Wen-Lian Wu; Martin Domalski; Duane A Burnett; Hubert Josien; Thomas Bara; Murali Rajagopalan; Ruo Xu; John Clader; William J Greenlee; Andrew Brunskill; Lynn A Hyde; Robert A Del Vecchio; Mary E Cohen-Williams; Lixin Song; Julie Lee; Giuseppe Terracina; Qi Zhang; Amin Nomeir; Eric M Parker; Lili Zhang

doi:10.1021/ml300044f

Discovery of SCH 900229, a Potent Presenilin 1 Selective γ-Secretase Inhibitor for the Treatment of Alzheimer's Disease

ACS Med Chem Lett. 2012 Apr 9;3(11):892-6. doi: 10.1021/ml300044f. eCollection 2012 Nov 8.

Authors

Wen-Lian Wu¹, Martin Domalski¹, Duane A Burnett¹, Hubert Josien¹, Thomas Bara¹, Murali Rajagopalan¹, Ruo Xu¹, John Clader¹, William J Greenlee¹, Andrew Brunskill¹, Lynn A Hyde¹, Robert A Del Vecchio¹, Mary E Cohen-Williams¹, Lixin Song¹, Julie Lee¹, Giuseppe Terracina¹, Qi Zhang¹, Amin Nomeir¹, Eric M Parker¹, Lili Zhang¹

Affiliation

¹ Department of Medicinal Chemistry, Department of Neuroscience, Department of Pharmaceutical Sciences, and Department of Drug Metabolism and Pharmacokinetics, Merck Research Laboratories , 2015 Galloping Hill Road, Kenilworth, New Jersey 07033, United States.

Abstract

An exploration of the SAR of the side chain of a novel tricyclic series of γ-secretase inhibitors led to the identification of compound (-)-16 (SCH 900229), which is a potent and PS1 selective inhibitor of γ-secretase (Aβ40 IC50 = 1.3 nM).

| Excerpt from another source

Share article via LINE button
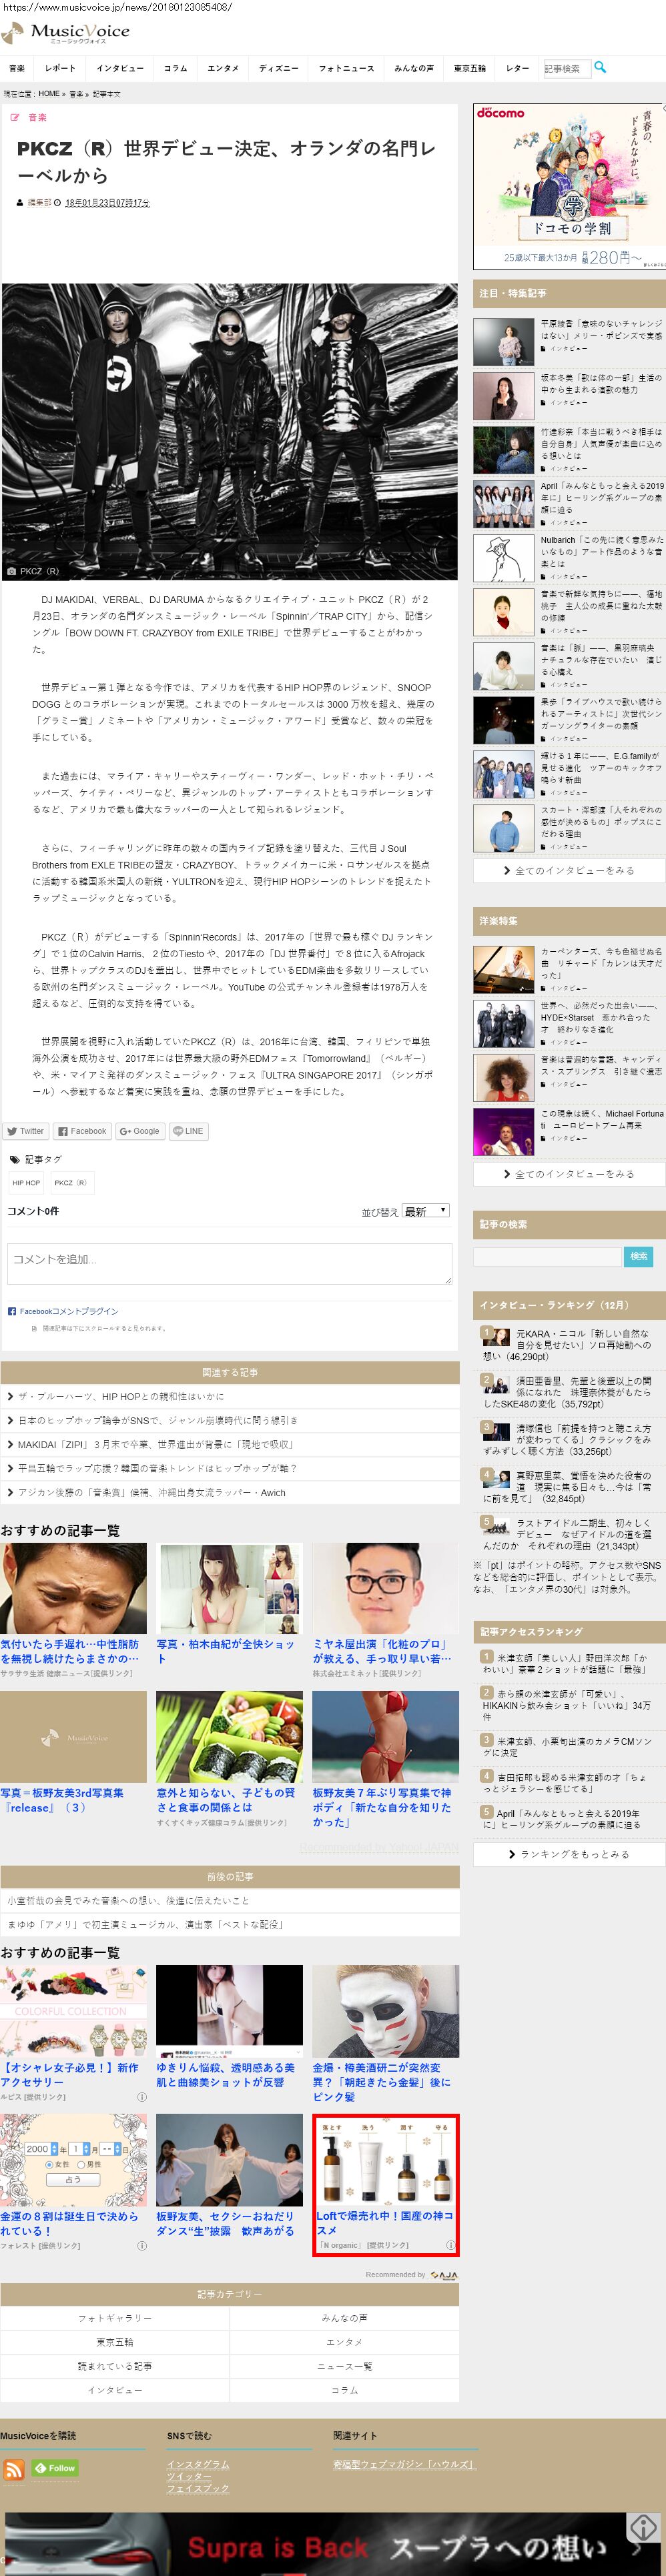Screen dimensions: 666x2576 pos(188,1131)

Compound (-)-16 demonstrated excellent lowering of Aβ after oral administration in preclinical animal models and was advanced to human clinical trials for further development as a therapeutic agent for the treatment of Alzheimer's disease.

Keywords: Alzheimer’s disease; amyloid; clinical candidate; notch; γ-Secretase inhibitor.